Written instruction: Rewrite the lines starting with the line that contains "The image size" and going on through the line that contains "pyautogui.click(x=177, y=57)", changing "logo" to "emblem" and keeping everything else the same. Omit the pictures from your answer.

───── Records for this task ─────

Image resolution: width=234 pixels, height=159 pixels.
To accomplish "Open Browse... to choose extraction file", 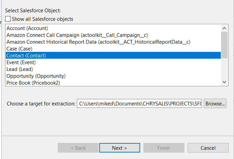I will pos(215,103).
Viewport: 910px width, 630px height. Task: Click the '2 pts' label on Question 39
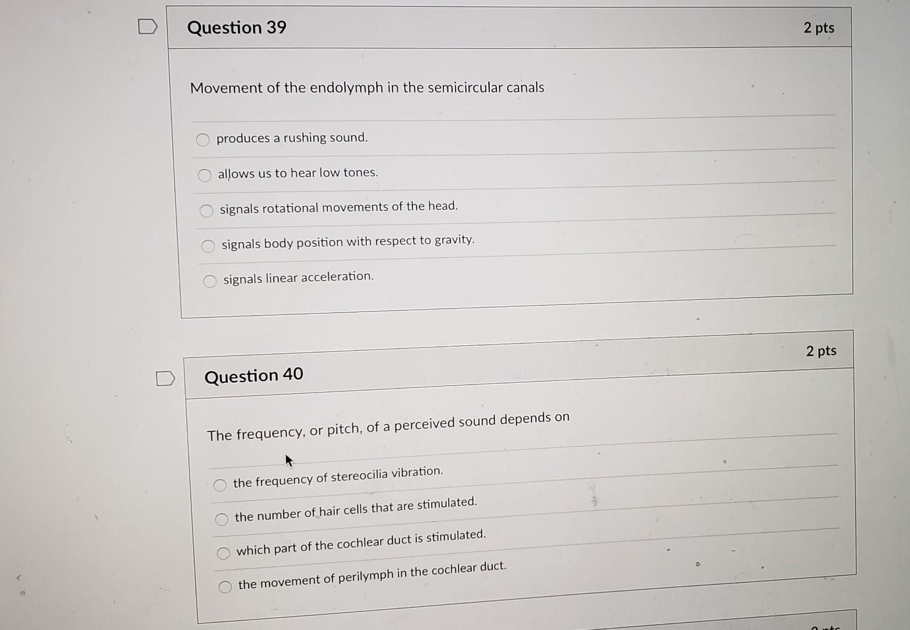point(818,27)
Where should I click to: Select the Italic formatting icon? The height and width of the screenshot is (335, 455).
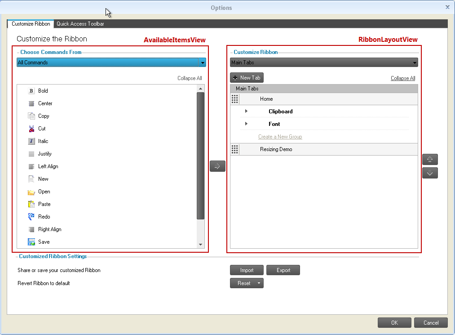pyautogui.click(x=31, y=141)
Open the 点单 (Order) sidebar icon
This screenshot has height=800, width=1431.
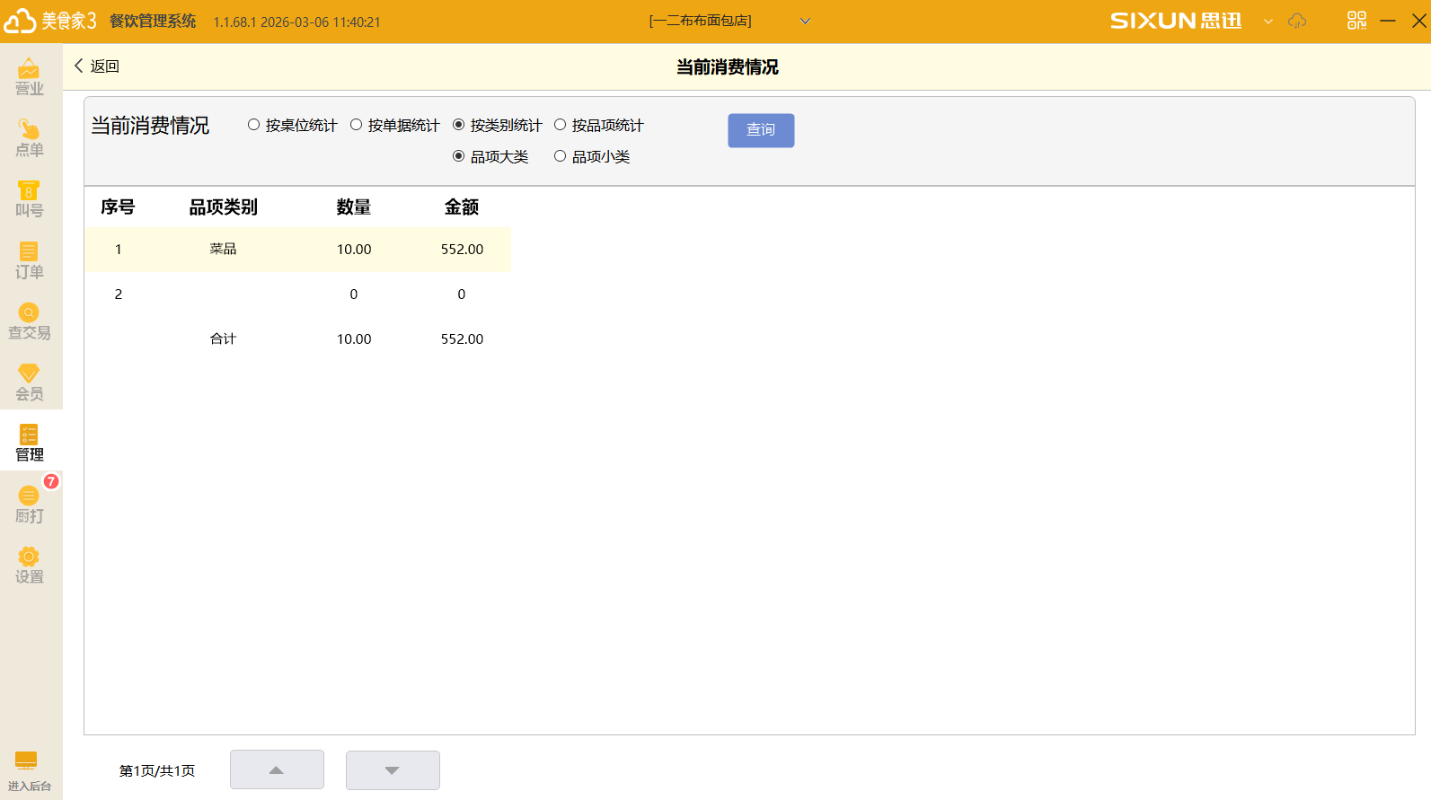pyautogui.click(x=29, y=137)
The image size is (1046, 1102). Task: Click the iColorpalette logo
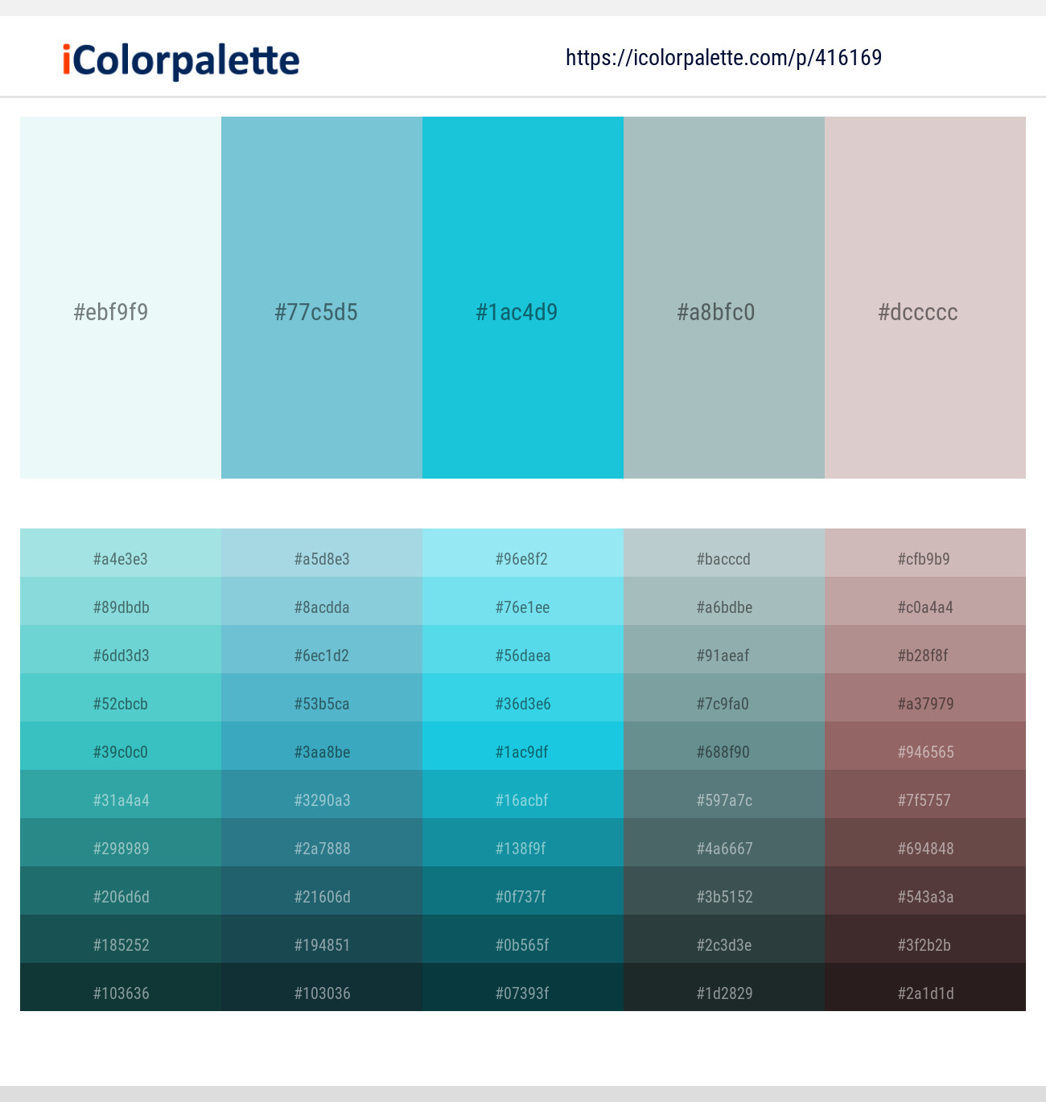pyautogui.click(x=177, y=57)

─────
───── Records for this task ─────

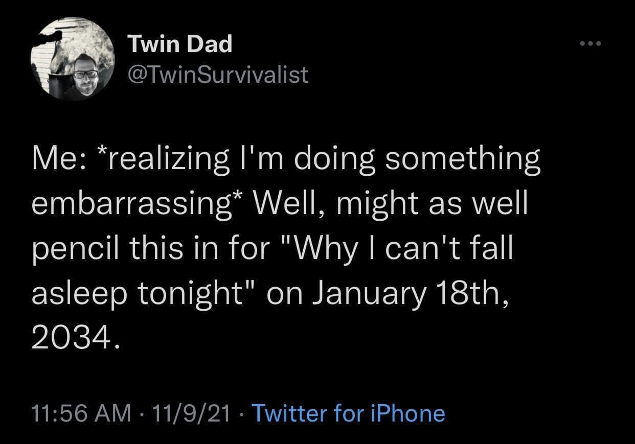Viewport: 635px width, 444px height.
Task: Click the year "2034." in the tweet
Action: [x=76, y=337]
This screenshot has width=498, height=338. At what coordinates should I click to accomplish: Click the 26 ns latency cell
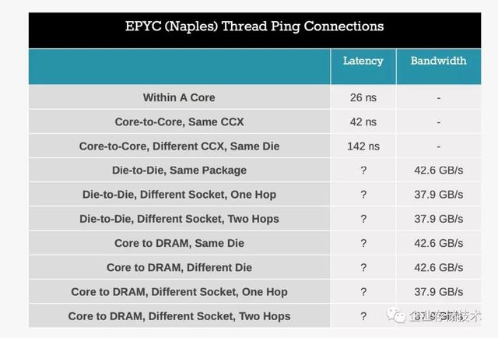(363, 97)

─────

Reply to the task:
The image size is (1046, 1102). Task: Click the iColorpalette emblem
pyautogui.click(x=177, y=57)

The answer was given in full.